Venezia, annullata (causa coronavirus) la maratona del 25 ottobre

di Redazione Blitz
Pubblicato il 23 Settembre 2020 17:25 | Ultimo aggiornamento: 23 Settembre 2020 17:25
Venezia, annullata (causa coronavirus) la maratona del 25 ottobre

Venezia, annullata (causa coronavirus) la maratona del 25 ottobre (foto Ansa)

Venezia, annullata (causa coronavirus) la maratona del 25 ottobre.

Annullata la maratona di Venezia. La corsa, in programma per il prossimo 25 ottobre, non si farà causa coronavirus.
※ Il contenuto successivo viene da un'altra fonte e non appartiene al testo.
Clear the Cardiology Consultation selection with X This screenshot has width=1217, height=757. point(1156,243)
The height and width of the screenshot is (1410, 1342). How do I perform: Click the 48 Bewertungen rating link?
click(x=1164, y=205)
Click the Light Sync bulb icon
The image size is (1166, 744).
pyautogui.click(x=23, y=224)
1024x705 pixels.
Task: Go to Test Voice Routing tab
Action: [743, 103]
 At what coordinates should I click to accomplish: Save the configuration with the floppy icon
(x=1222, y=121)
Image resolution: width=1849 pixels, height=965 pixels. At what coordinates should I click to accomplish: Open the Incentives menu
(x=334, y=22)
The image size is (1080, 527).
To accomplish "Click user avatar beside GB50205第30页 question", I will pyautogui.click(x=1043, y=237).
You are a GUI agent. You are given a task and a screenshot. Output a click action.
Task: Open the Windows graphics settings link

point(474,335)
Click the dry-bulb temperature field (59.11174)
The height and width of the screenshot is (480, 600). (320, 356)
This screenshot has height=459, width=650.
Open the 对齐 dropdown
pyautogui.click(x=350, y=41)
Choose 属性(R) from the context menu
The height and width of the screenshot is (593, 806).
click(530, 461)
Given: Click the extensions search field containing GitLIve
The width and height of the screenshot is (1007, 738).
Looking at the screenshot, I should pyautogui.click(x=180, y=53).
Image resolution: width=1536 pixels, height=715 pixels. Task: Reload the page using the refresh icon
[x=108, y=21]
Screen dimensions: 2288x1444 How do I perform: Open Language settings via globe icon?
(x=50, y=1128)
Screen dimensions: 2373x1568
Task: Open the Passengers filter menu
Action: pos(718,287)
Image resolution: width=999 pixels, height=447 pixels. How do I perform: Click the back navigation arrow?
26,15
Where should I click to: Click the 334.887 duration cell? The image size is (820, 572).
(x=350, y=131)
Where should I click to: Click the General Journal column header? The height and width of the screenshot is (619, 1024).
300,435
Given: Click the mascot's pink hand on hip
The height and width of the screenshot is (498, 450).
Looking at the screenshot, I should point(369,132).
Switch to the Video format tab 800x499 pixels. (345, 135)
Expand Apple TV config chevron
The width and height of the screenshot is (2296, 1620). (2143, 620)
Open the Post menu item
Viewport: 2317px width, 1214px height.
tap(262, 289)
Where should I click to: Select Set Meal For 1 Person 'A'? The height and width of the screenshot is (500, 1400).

La maratona però sarà sostituita con una “special edition” virtuale”.

Scrive e spiega il Corriere della Sera:

“Tutti gli atleti iscritti, circa 5.000, potranno misurarsi sia nella maratona che nella distanza più breve di 10.000 metri.

Potranno correre individualmente lungo percorsi scelti da loro stessi, scaricando un’applicazione dell’organizzazione,.

Applicazione che raccoglierà e invierà direttamente la prestazione al sistema, che automaticamente stilerà una classifica.

Solo il 25 ottobre gli atleti che si prenoteranno avranno la possibilità correre la Virtual 10K al Parco San Giuliano di Mestre.

Il tutto su un percorso certificato da percorrere individualmente e con partenza dalle 9.00 alle 18.00″.

“La Venicemarathon One for All – si legge ancora –  vedrà un atleta per la categoria maschile e una per quella femminile correre in rappresentanza di tutti gli iscritti sul percorso originale della maratona, scortati dalle forze dell’ordine lungo il percorso e da una troupe video che documenterà l’evento live per i canali web e social di Venicemarathon”.

“Nonostante il nostro impegno quotidiano – commenta il presidente Piero Rosa Salva – in stretto e continuo contatto con le amministrazioni locali, le istituzioni sanitarie e la Fidal, la forte preoccupazione per una situazione epidemiologica ancora in corso, soprattutto all’estero, ci ha costretti a prendere atto dell’impossibilità di gestire in sicurezza sanitaria gli eventi che lo scorso anno hanno coinvolto circa 30.000 persone tra atleti, ragazzi delle scuole, volontari, forze dell’ordine e addetti ai lavori.

Dei quasi 5.000 iscritti, circa 1.500 sarebbero arrivati dall’estero, con tutte le difficoltà del momento, e i restanti dalle diverse regioni d’Italia, comunque con seri problemi logistici e di trasporto”. (Fonte: Il Corriere della Sera).